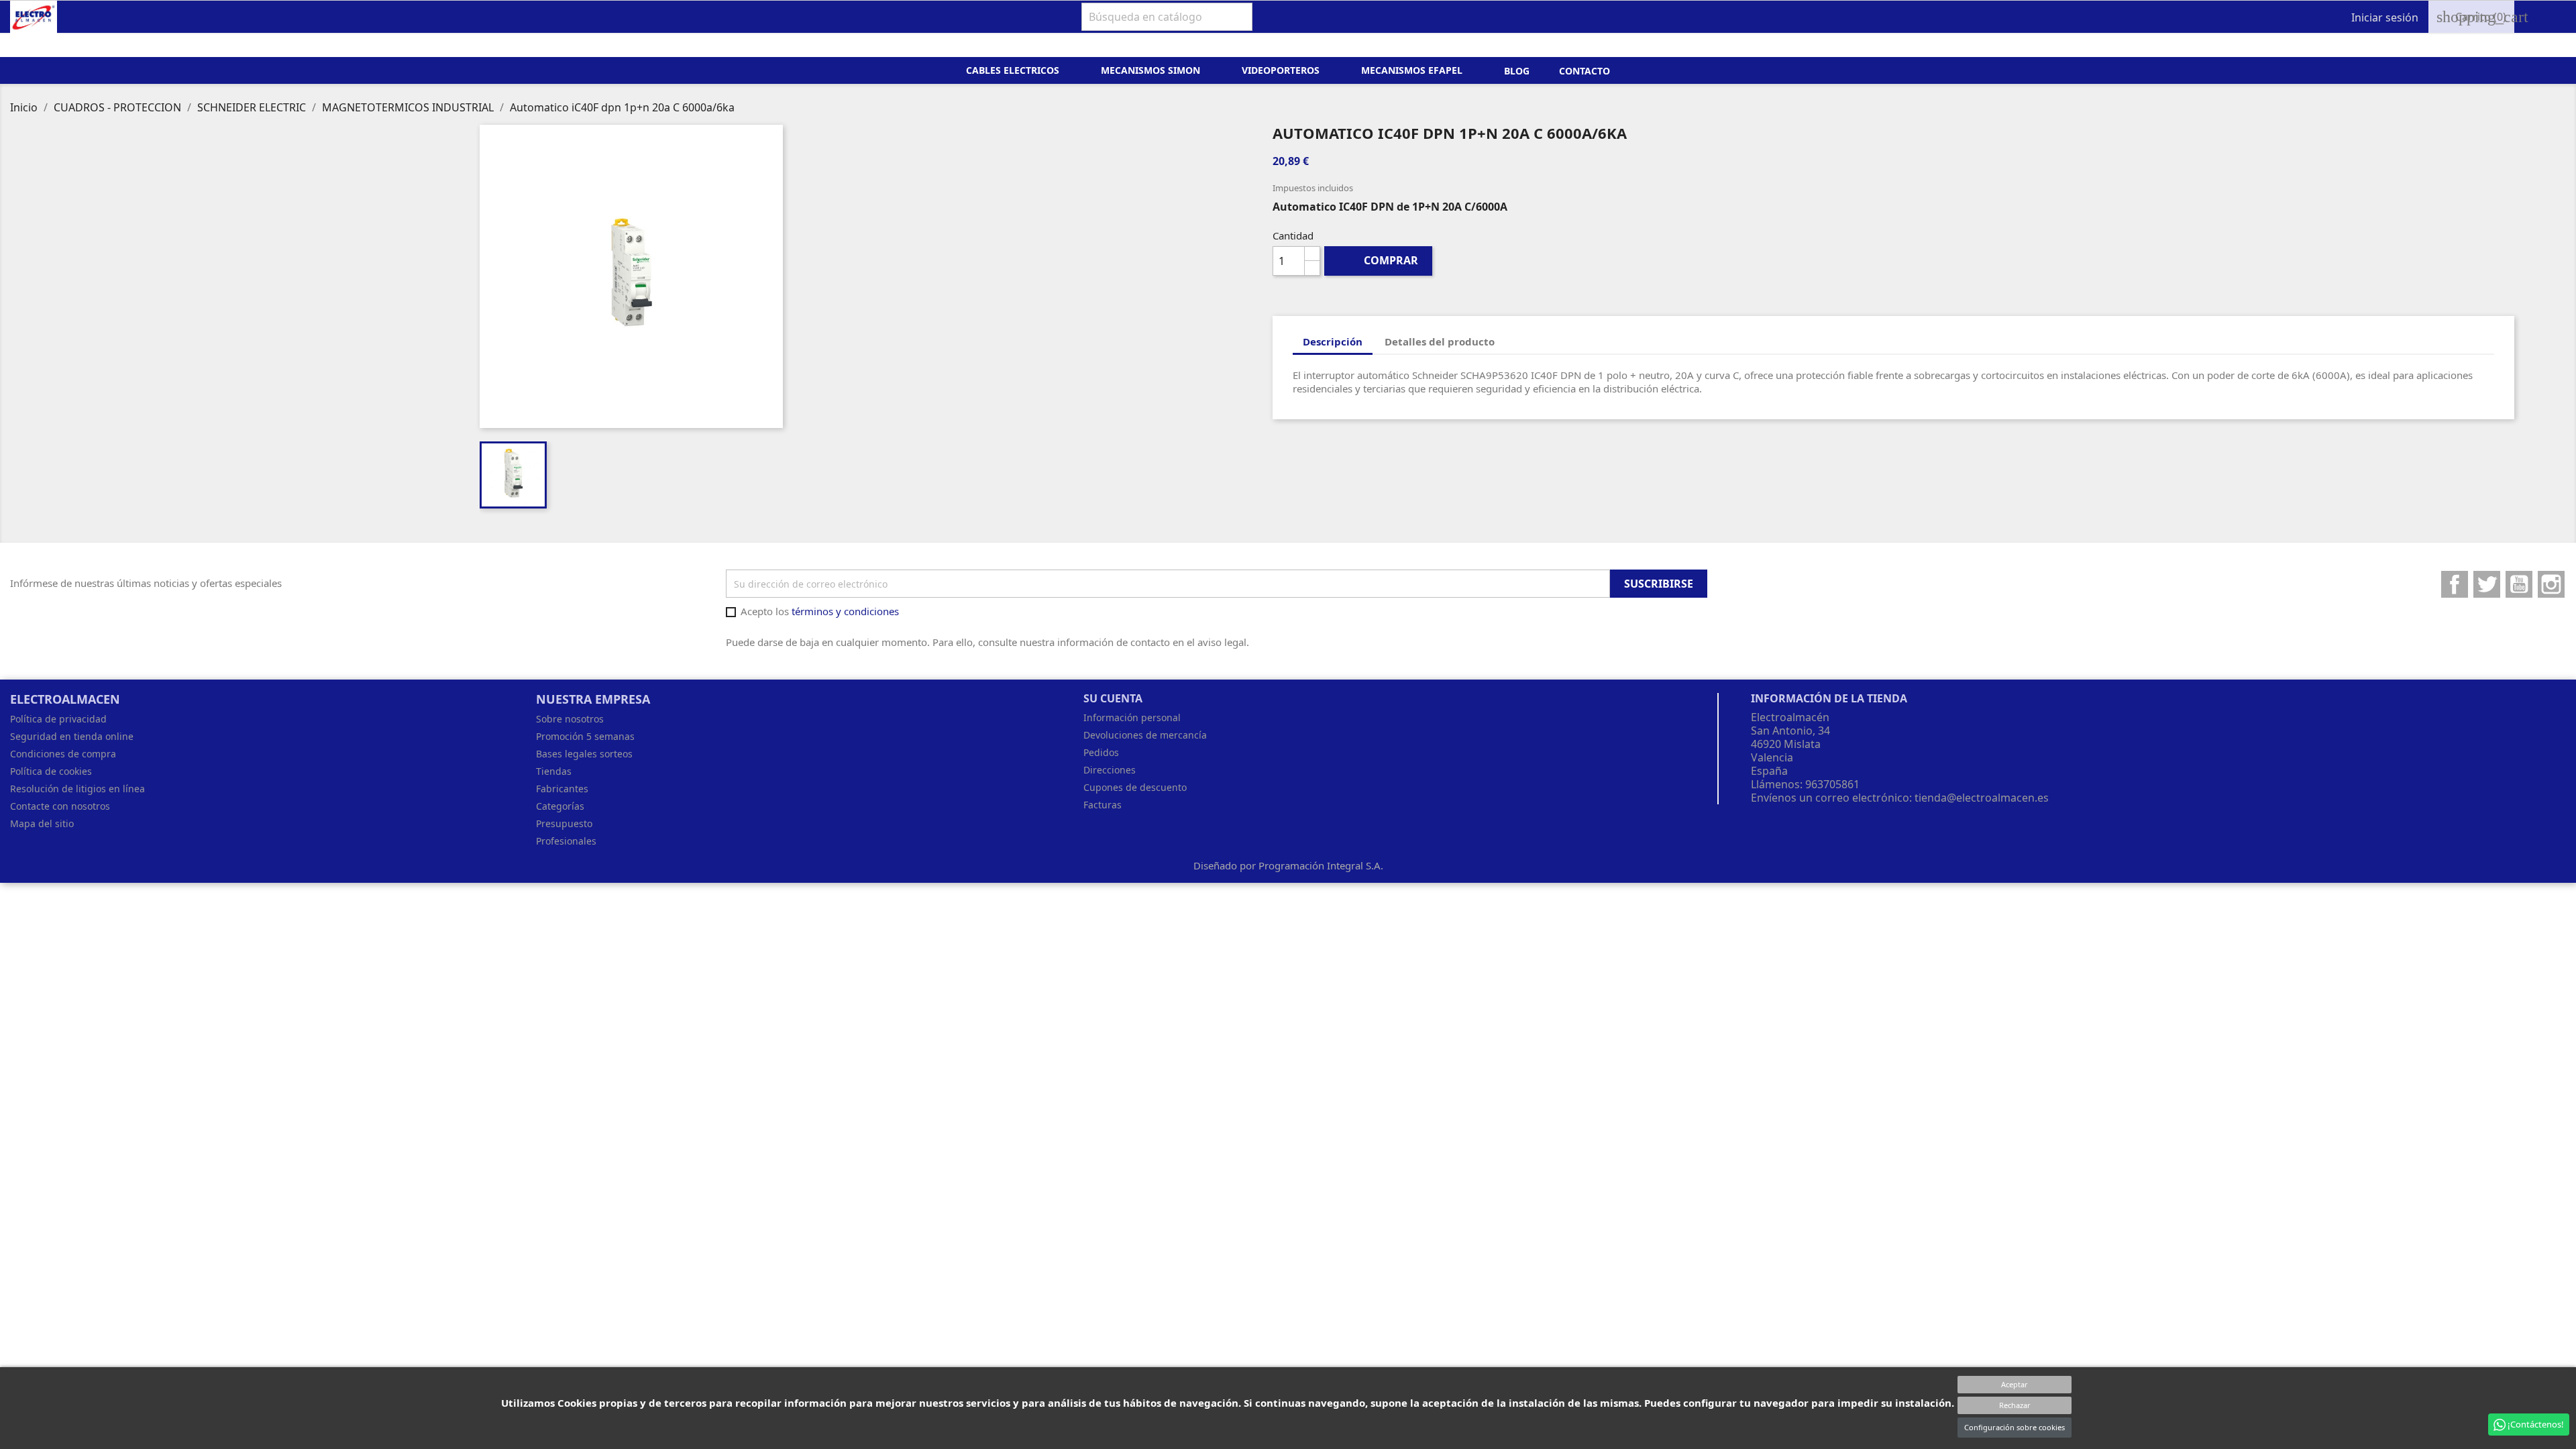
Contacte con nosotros (60, 806)
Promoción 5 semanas (585, 736)
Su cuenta (1112, 698)
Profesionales (566, 841)
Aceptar (2014, 1384)
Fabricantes (562, 788)
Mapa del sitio (42, 823)
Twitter (2486, 584)
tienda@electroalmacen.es (1982, 797)
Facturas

····················

» **Your goal**: Keep every word of the data as it is when you write it out, but drop the pictures.

» **Solution for this problem**:
Contacte con nosotros (60, 806)
Promoción 5 semanas (585, 736)
Su cuenta (1112, 698)
Profesionales (566, 841)
Aceptar (2014, 1384)
Fabricantes (562, 788)
Mapa del sitio (42, 823)
Twitter (2486, 584)
tienda@electroalmacen.es (1982, 797)
Facturas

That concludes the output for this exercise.